- Theatrical release poster
- Directed by: Michael Radford
- Written by: Edward Anderson
- Produced by: Carola Ash Jimmy de Brabant Stephen Margolis Albert Martinez Martin Michael A. Pierce Richard Pierce Charles Salmon Mark Williams
- Starring: Demi Moore Michael Caine Lambert Wilson Joss Ackland
- Cinematography: Richard Greatrex
- Edited by: Peter Boyle
- Music by: Stephen Warbeck
- Distributed by: Magnolia Pictures
- Release date: 11 February 2007;
- Running time: 108 minutes
- Countries: United Kingdom Luxembourg
- Language: English
- Budget: $20 million
- Box office: $6.8 million

= Flawless (2007 film) =

Flawless is a 2007 British fictional heist crime film directed by Michael Radford, written by Edward Anderson, and starring Michael Caine and Demi Moore. It premiered 11 February 2007 in Germany. The film had a limited release in the United States on 28 March 2008.

==Plot==
A reporter arrives at a restaurant to interview Laura Quinn, the only woman ever to serve as a manager at the London Diamond Corporation, for a puff piece on early female professionals. Quinn places a box on the table, opens it to reveal a massive diamond, and calmly states, “I stole it.” The reporter, stunned, assumes she has spent her life in prison.

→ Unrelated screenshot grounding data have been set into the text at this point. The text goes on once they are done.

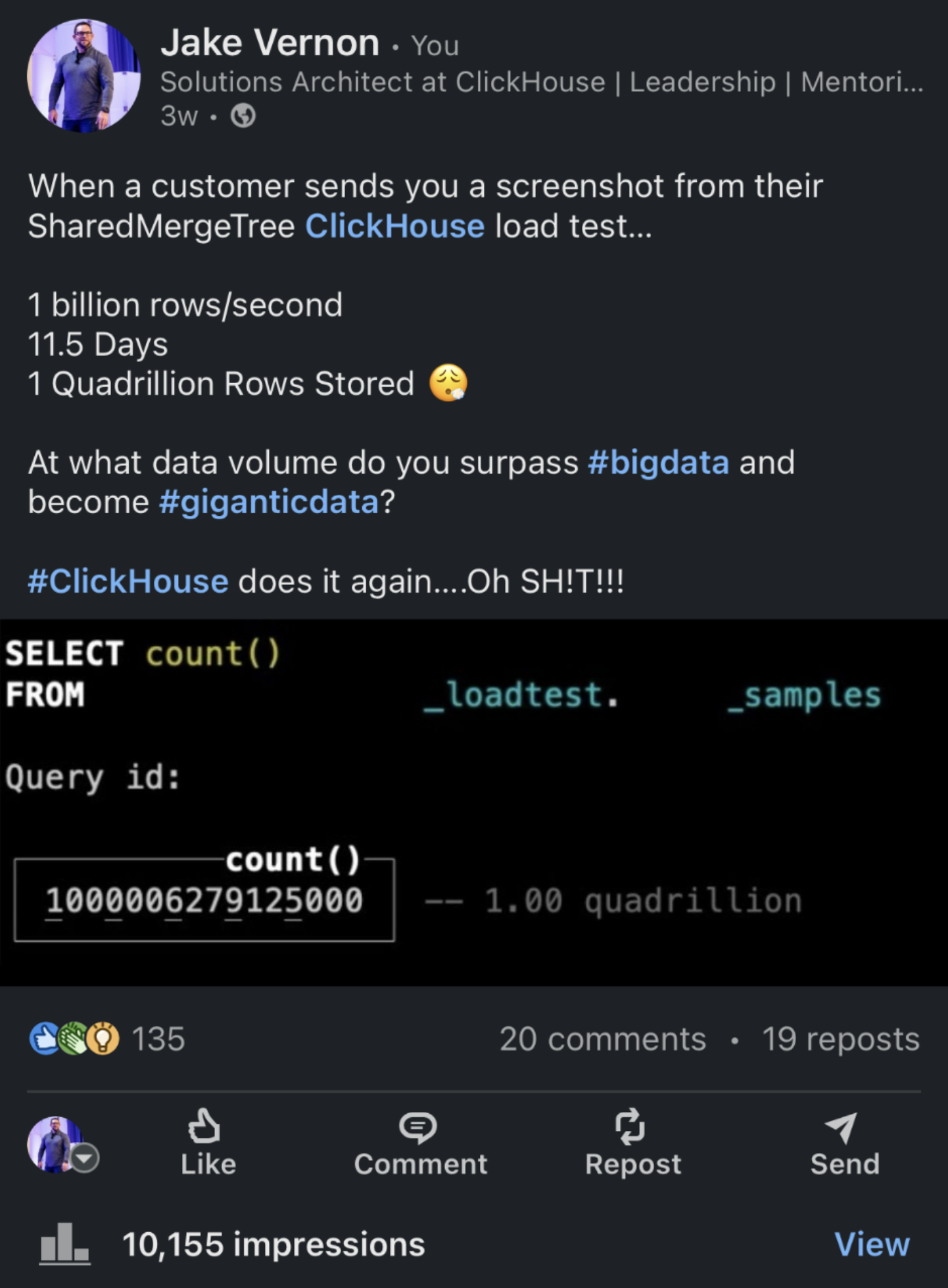View the 20 comments

point(602,1039)
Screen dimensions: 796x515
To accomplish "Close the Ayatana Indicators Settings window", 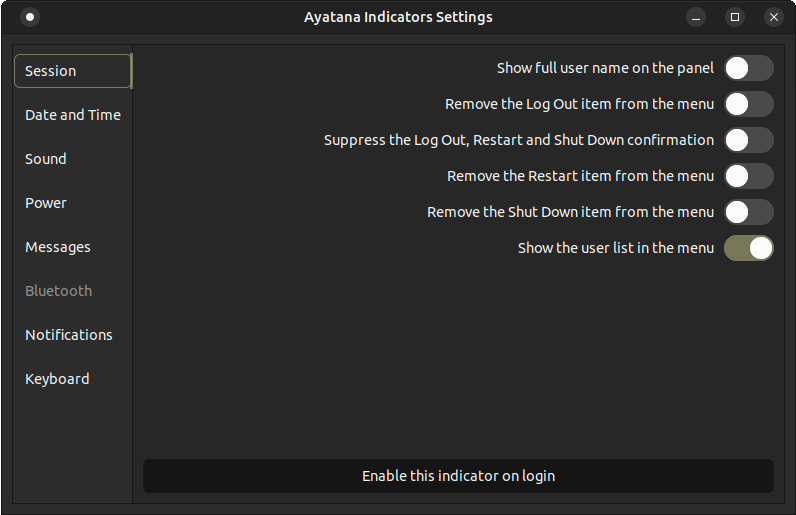I will coord(773,17).
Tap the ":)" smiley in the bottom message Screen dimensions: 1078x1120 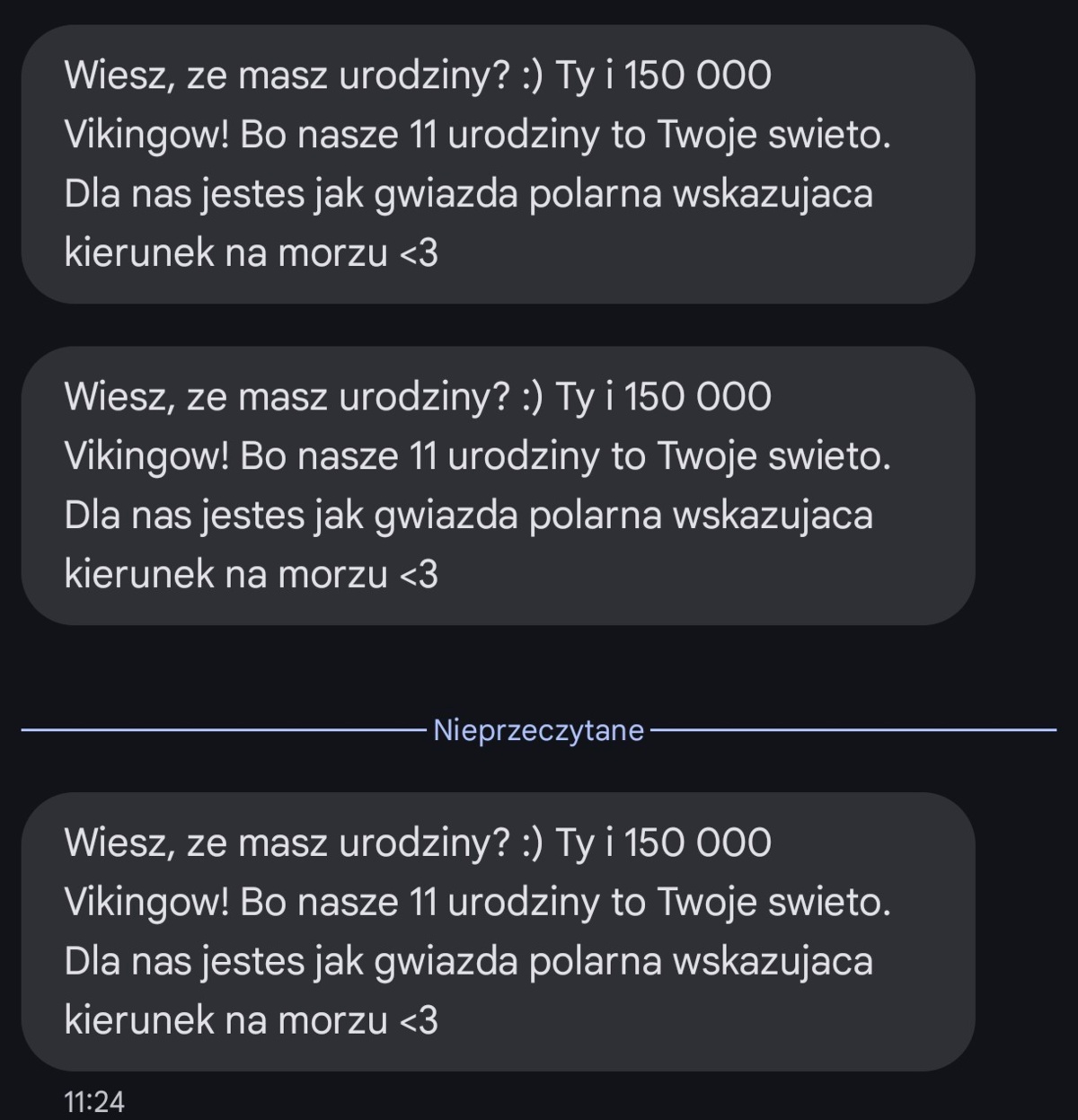(x=532, y=842)
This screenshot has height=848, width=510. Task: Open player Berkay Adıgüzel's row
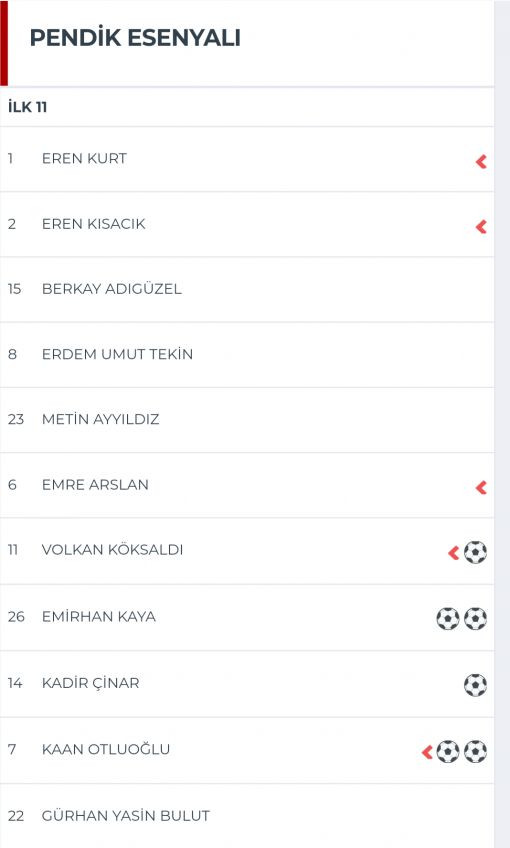point(247,289)
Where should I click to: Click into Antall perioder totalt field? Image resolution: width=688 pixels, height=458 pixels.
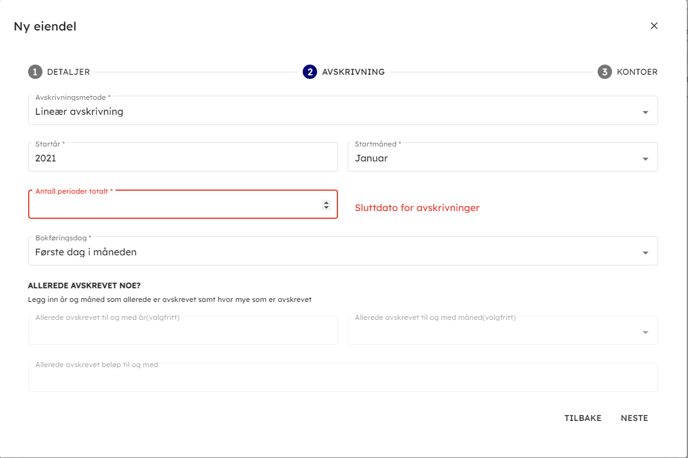[x=170, y=206]
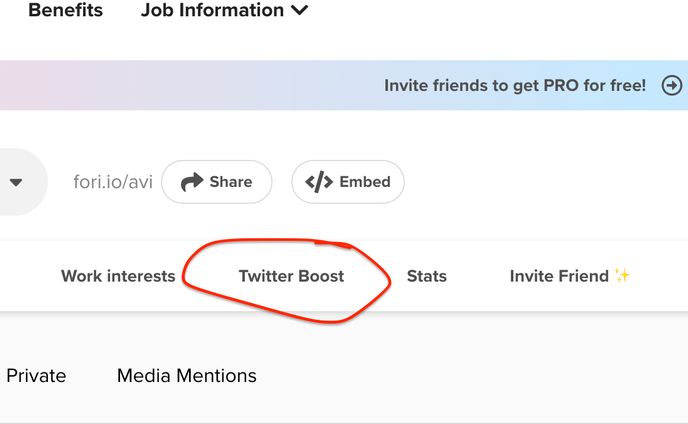Go to the Stats tab
The width and height of the screenshot is (688, 424).
click(426, 276)
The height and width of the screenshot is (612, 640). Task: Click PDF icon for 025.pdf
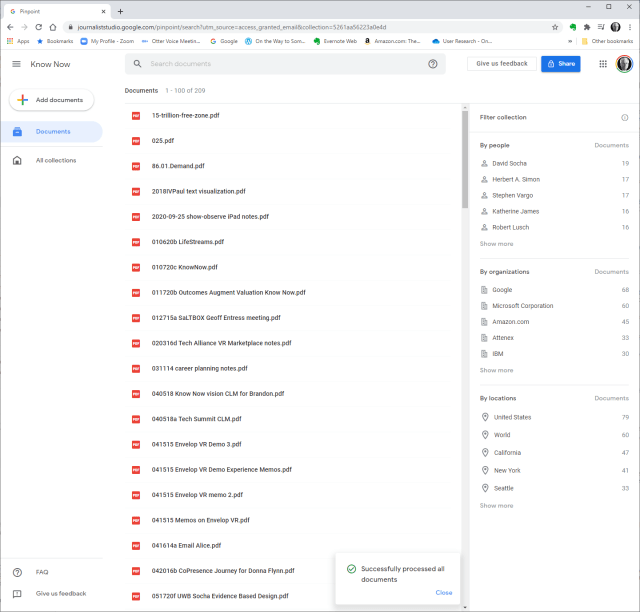137,141

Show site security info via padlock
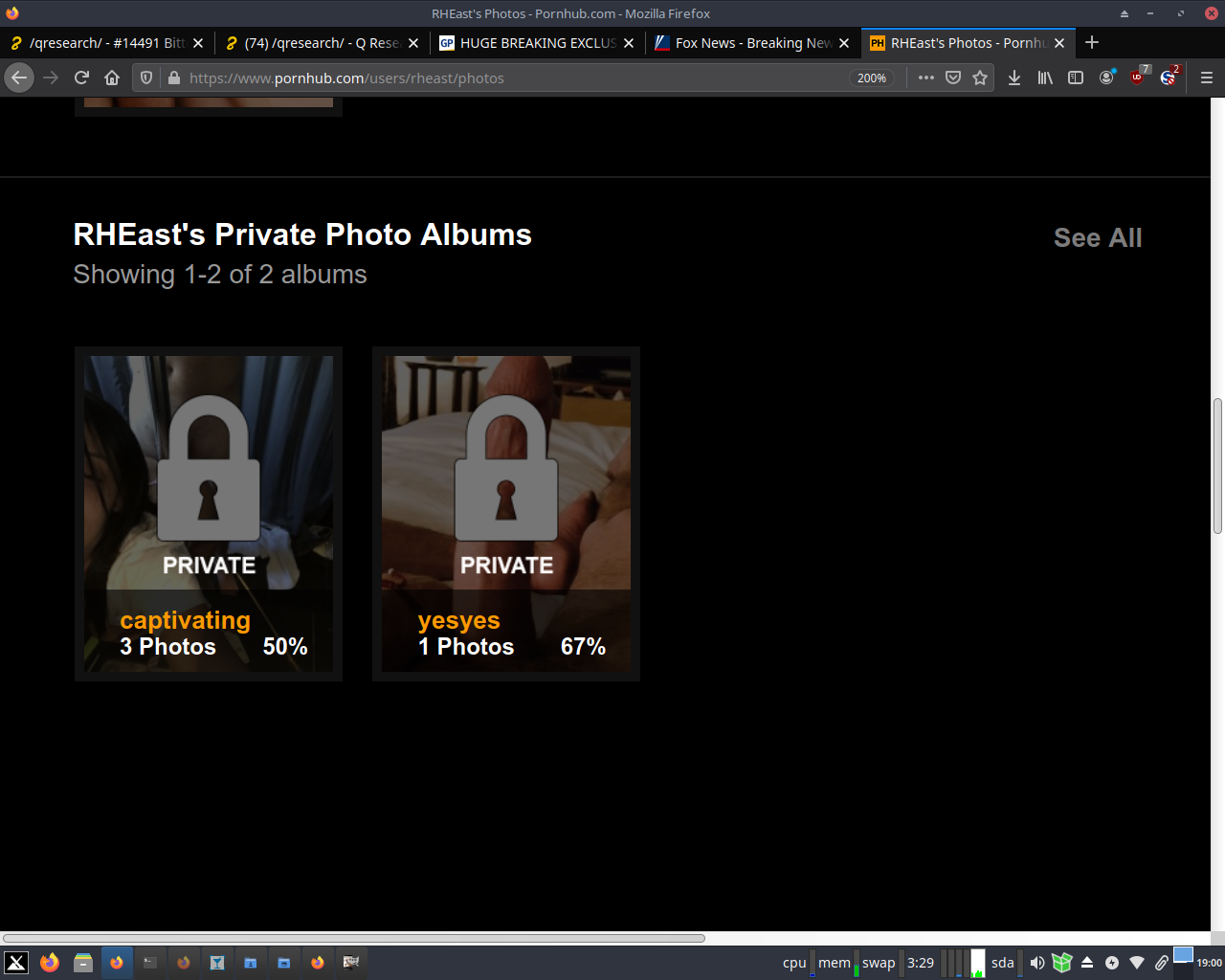point(174,78)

The narrative flashes back to 1960, when Quinn works as a manager at the London Diamond Corporation. Despite her talent and diligence, she has been passed over for promotion six times. The company’s janitor, Mr. Hobbs, privately warns her that she is about to be dismissed and proposes a plan to steal a small quantity of diamonds, enough for them to retire comfortably but not enough to be noticed. Facing limited prospects and weary of being undervalued, Quinn reluctantly agrees. At a company president’s gala, she acquires the vault’s combination codes.

Quinn and Hobbs develop a plan that relies on a flaw in the corporation’s new camera system. On the day of the heist, however, Hobbs seizes the entire contents of the vault, nearly two tons of diamonds, and through an intermediary demands a £100 million ransom. The head of the insurance syndicate at King’s Row is forced to pay, which leaves him financially ruined. Quinn, who never agreed to such a massive theft, realizes she has been drawn into a far more dangerous scheme.

To control the scandal, the company hires private investigator Mr. Finch. Suspicious from the beginning, Finch closely monitors both Quinn and Hobbs. Quinn attempts to free herself from involvement by offering to return the diamonds, but Hobbs refuses, revealing neither their location nor his intentions. Unable to withdraw, she cooperates with Finch’s investigation while continuing to hide her role.

The crisis worsens when news of the theft reaches the press, and the company president suffers a heart attack under the pressure. One evening, overwhelmed while drinking with Finch, Quinn retreats to the bathroom and breaks down. When one of her diamond earrings slips down a drain, she suddenly realizes how the stolen diamonds could have been moved out of the building. After Finch leaves, she descends into the sewers beneath the corporation and finds Hobbs guarding a passageway. He pulls a gun on her, but at her feet she sees the entire cache. Hobbs confesses that he never wanted the diamonds or the ransom money. His real goal was to destroy the head of the insurance syndicate, whose delays in processing his wife’s medical claims had led to her death years earlier.

The ransom is paid, and the insurance executive dies by suicide. Hobbs vanishes. Quinn finds the remaining diamonds and calls Finch, claiming she followed a simple hunch. Although some evidence points to her involvement, Finch, now emotionally attached to her, chooses not to press charges.

The story returns to the present. Quinn explains that she resigned shortly after the incident. Some time later, she received a letter from a Swiss bank, in which Hobbs apologized for using her as the disgruntled employee he needed to access the vault. He left her the ransom money as compensation. Quinn concludes by saying that she spent the rest of her life donating the money to charities and individuals in need.

==Cast==
- Michael Caine as Mr. Hobbs
- Demi Moore as Laura Quinn
- Lambert Wilson as Finch
- Joss Ackland as Milton Kendrick Ashtoncroft
- Constantine Gregory as Dmitriev
- Ahmed Ayman as Bondok
- Natalie Dormer as Cassie, the reporter

==Critical reception==
The film received mixed reviews from critics. As of April 2025, the film holds a 56% approval rating on the review aggregator Rotten Tomatoes, based on 95 ratings with an average rating of 5.71 out of 10. The website's critics consensus reads: "Michael Caine's excellent performance makes Flawless something more than an average heist movie." Metacritic reported the film had an average score of 57 out of 100, based on 21 reviews.